You know it when you see it- everyone knows it when they see it- it's usually patently obvious to the world- sometimes before even it's object of attention figures it out. It's that glassy drooled glint in a lonely eye that fixates obsessively on someone like the person is their entire salvation. They stalk them. They cleverly sabotague anyone threatening their "relationship" which is usually more fantasy in their head than anything truly reflective of anything real. This of course is pure idolotry and displaces the rightful savior from the picture in the place of a fantasized super-human whom they wrongly imagine will fill that God shaped hole that only God can fill. It distorts and exaggerates the significance of a person to a degree where they are viewed as something larger than themselves-larger than life. The types of people who get targetting for this sort of Limerence are typically successful, they may hold positions of visible power or achievement- they may have a public image or profile that projects an illusion feeding into the fantasy. They attract the Hinkleys of the world, the Fatal Attraction Glen Closes.
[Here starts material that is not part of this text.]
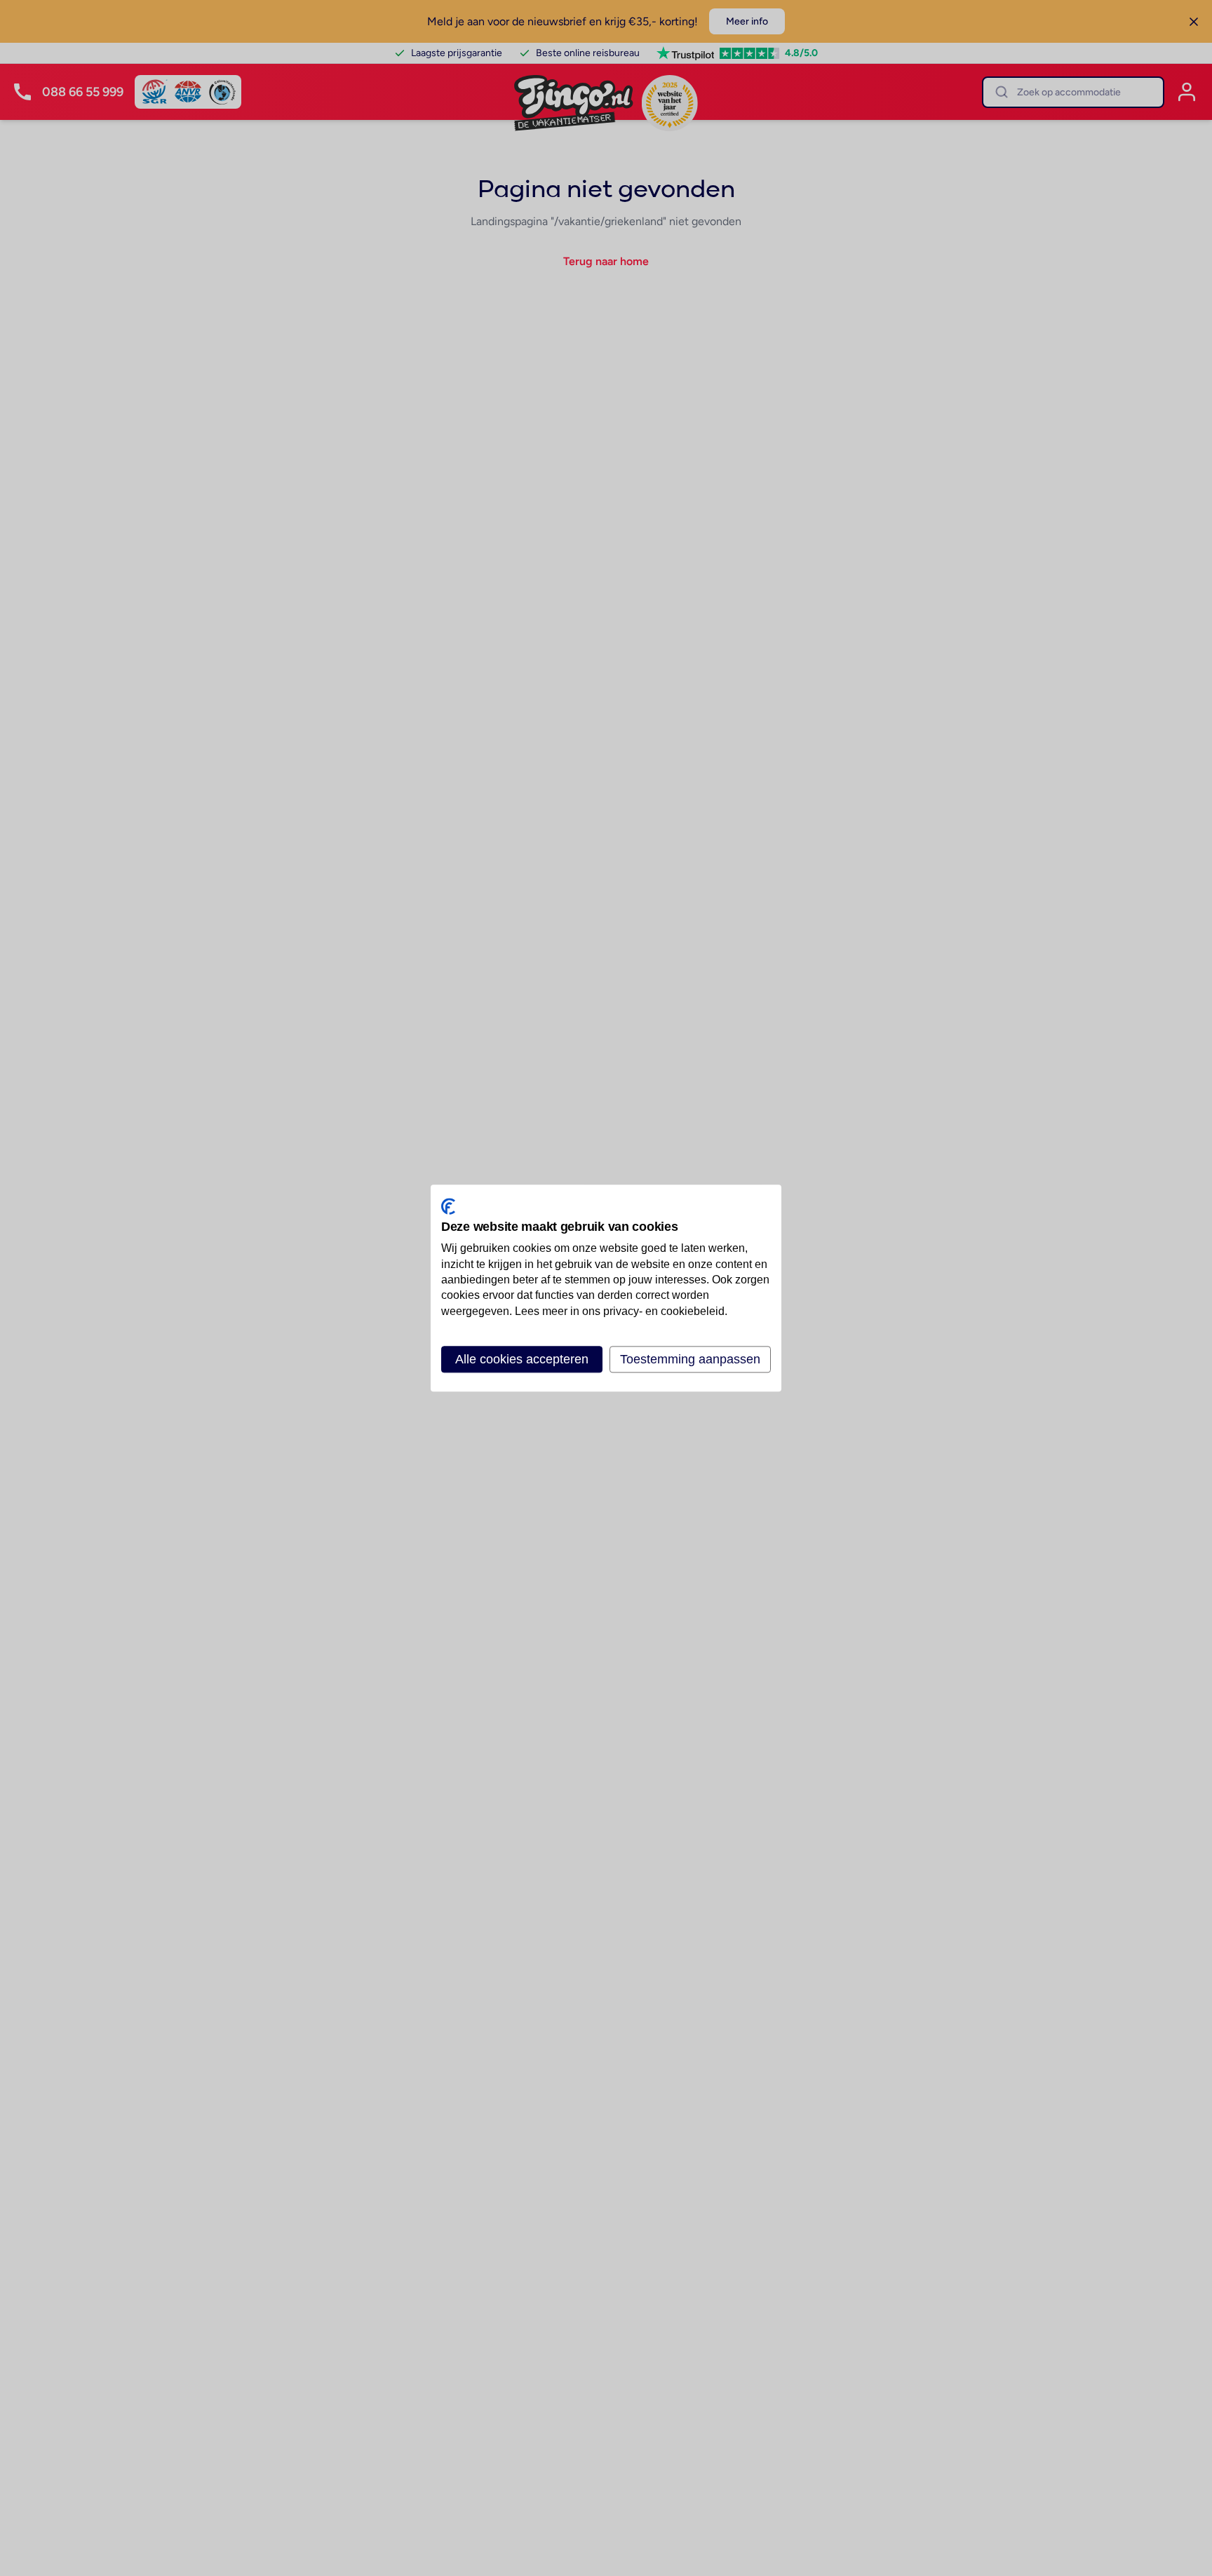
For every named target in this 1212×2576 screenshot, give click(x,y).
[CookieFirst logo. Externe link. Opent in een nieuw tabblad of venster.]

Tonight I was at a Valentine's party followed by a movie with a film club I like to hang out with (because a great friend organizes it). There was wine and chocolate and people chatting over background music at the Goethe Institute, the German Cultural Center in Washington. No one was dancing. I was surprised that a guy I had never seen before walked up to me and asked me to dance. I may be uncharitable to the poor bloke but the thought of dead rabbits crossed my mind and "limerence threat" orange alerts flashed before my eyes. The song playing at the time was dreadful- beatless and metalic. No one was dancing. The man's eyes looked wierd. No other way to describe him- just wierd. I got a wierd vibe. I didn't know how to be gracious. The first thing that blurted out of my mouth was "would you be terribly offended if I said No?" He got a bit insistent- "Come on! We will break the ice!" He started to grab my elbow to coax me to the dance floor and I jumped back away. I said as politely insistently as I could
again "terribly sorry this just isn't my kind of music but I appreciate the thought." I didn't really, the thought of dancing with him was a bad stomach acid "flee now" sort of feeling. I fled and hid in the movie theatre.
This little encounter was actually my best Valentines present. It was from God. I watched earlier not long ago a similar episode in reverse where I observed a man have the same response to a woman asking him to dance recently. I didn't understand what was going on. God showed me what it felt like by staging it with me in the place of the person I watched.
This was the best Valentines Day. I got chocolates and wine at a party and got to feel exactly what it must feel like to be too sexy for my shirt (even though I was wearing Mission black).
God cracks me up with his sense of humor. It's past midnight on Valentines Day and God and I are still cracking up over it.